━━━ Material provided ━━━

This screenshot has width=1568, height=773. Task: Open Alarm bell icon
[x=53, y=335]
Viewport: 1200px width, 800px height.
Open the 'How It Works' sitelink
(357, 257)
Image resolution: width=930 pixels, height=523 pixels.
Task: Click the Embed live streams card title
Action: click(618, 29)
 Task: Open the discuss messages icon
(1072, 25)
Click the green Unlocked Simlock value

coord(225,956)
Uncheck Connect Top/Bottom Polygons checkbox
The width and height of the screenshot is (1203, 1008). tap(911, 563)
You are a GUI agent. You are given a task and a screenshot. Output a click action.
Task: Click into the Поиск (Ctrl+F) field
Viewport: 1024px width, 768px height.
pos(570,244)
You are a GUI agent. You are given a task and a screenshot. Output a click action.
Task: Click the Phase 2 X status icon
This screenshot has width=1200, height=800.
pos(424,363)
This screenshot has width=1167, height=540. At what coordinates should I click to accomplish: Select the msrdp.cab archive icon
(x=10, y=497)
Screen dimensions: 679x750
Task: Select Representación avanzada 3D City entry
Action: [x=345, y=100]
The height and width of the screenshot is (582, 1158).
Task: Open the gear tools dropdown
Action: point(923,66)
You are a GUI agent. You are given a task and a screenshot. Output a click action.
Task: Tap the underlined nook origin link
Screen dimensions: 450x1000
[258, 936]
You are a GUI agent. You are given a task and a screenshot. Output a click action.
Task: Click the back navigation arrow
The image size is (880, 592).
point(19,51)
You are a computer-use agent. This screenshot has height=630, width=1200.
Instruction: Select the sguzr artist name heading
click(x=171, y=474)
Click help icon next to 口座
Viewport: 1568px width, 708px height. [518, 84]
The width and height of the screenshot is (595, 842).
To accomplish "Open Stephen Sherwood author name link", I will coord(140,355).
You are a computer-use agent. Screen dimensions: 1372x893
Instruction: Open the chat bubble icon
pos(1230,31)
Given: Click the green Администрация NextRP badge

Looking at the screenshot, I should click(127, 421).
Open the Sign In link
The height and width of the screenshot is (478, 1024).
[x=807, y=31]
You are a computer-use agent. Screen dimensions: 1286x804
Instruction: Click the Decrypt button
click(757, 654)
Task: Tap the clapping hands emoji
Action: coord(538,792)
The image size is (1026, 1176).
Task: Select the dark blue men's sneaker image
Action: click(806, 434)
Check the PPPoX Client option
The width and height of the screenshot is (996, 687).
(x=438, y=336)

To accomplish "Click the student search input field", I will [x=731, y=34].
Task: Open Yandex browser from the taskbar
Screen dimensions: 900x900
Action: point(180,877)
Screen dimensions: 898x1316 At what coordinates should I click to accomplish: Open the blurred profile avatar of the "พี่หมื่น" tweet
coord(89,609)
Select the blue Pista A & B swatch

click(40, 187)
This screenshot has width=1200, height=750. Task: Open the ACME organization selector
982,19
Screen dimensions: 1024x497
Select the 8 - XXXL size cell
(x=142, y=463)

━━━

> **What needs to be done**: In the entries above, find the line holding "Task: Click into the Поиск (Ctrl+F) field" and the line holding "Task: Click the Phase 2 X status icon", then retype exactly those two lines and every line between them, and nothing else.

> **Response**:
Task: Click into the Поиск (Ctrl+F) field
Viewport: 1024px width, 768px height.
pos(570,244)
You are a GUI agent. You are given a task and a screenshot. Output a click action.
Task: Click the Phase 2 X status icon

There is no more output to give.